Waukesha County Shoreland, Floodland Protection Ordinance, § 2.02 (66a) and (83a) (emphasis added).

[5]

¶ 18. In this case, the owners' desire to use the lower portion of their garage structure for storage was *862 not a prohibited use under the applicable zoning. Therefore, the owners did not need a variance. Instead, the owners' proposed use merely conflicted with the FAR requirements of the ordinance. As such, the proper avenue of relief was by special exception. To that end, the owners properly invoked the special exception procedure. The enabling legislation for such a procedure is WIS. STAT. § 59.694(7)(b), which authorizes the Board to "hear and decide special exceptions to the terms of the ordinance. . . ." In turn, § 3.10(4)4 of the shoreland zoning ordinance implements this procedure by allowing for a special exception to the FAR requirement. This ordinance provides, in relevant part:

When a petitioner is proposing to have more square footage of accessory buildings than the 3% limit allows or as excepted above, the Board of Adjustment may grant a Special Exception to the above requirement in accordance with the procedure as outlined in Section 19 of this Ordinance. . . .

Waukesha County Shoreland, Floodland Protection Ordinance, § 3.10(4)4 (emphasis added).

¶ 19. Since the owners properly invoked the special exception procedure authorized by the statutes and implemented by the shoreland zoning ordinance, the Board proceeded under a correct theory of the law.[11]

By the Court.—Order affirmed.

NOTES

[†] Petition to review denied.

[1] Fabyan's appeal also challenges an earlier circuit court ruling upholding the Board's grant of a set-back variance to the owners. However, we have previously ruled that we do not have jurisdiction over this issue since Fabyan did not timely appeal that ruling.

[2] All references to the Wisconsin Statutes are to the 1999-2000 version.

[3] Fabyan's husband, who is an attorney, joined as a petitioner in this first certiorari action, and he represented himself and his wife in this proceeding.

[4] The owners' brief advises that all members of the Waukesha County judiciary recused themselves from this case. Thus, the action was assigned to Judge Erwin.

[5] Judge Erwin's decision states that the matter was remanded to both the Waukesha County Board of Adjustment and the Town of Delafield Board of Zoning Appeals. However, the appellate record and the parties' briefs refer only to a remand proceeding before the County Board of Adjustment.

[6] Fabyan's husband did not join in this action as a copetitioner, but he did represent his wife in the proceeding.

[7] As a result of the condition, the owners also required a variance from the set-back requirements of the shoreland zoning ordinance in order to satisfy the driveway slope requirements of the town of Delafield ordinances. As noted, the Board granted this variance. (See footnote 1).
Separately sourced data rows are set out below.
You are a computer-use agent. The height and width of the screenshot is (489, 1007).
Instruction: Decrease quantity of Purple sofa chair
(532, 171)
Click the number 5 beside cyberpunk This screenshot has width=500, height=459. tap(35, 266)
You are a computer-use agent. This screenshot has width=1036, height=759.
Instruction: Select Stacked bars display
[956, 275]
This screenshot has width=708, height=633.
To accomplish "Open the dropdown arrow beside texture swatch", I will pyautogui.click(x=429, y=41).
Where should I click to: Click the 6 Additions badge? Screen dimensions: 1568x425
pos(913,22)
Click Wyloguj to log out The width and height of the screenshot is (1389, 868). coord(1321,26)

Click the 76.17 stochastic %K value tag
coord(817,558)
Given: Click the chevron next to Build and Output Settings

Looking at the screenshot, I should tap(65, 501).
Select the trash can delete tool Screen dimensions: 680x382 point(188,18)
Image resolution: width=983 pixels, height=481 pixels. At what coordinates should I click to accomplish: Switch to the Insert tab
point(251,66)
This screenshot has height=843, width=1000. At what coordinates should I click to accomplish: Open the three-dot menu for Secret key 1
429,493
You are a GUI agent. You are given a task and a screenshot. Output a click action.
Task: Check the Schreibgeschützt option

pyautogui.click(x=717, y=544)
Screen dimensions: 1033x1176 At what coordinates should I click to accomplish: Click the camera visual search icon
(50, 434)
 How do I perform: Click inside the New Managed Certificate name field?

[8] As with the second action, Fabyan's husband was not a petitioner in this action. However, Fabyan's husband again represented his wife and he continues that representation on appeal.

[9] Fabyan sues as a "private attorney general in defense of the rights of the public." See State ex rel. Hodge v. Turtle Lake, 180 Wis. 2d 62, 76-80, 508 N.W.2d 603 (1977). The owners dispute Fabyan's right to claim such status under the facts of this case even if she prevails. Since we affirm the trial court's ruling against Fabyan, we need not address this issue.

[10] The Board relies, in part, on State ex rel. Skelly Oil Co. v. Common Council, 58 Wis. 2d 695, 207 N.W.2d 585 (1973), where the supreme court equated a conditional use with a special exception use and then explained the difference between a conditional use and a variance. We do not find Skelly helpful to this case because here the shoreland zoning ordinance separately defines "conditional use" and "special exception".

[11] Since we hold that the Board correctly assessed the owners' request under the law of special exceptions, we need not address Fabyan's further argument that the evidence does not show the requisite unnecessary hardship as required by the law of variances.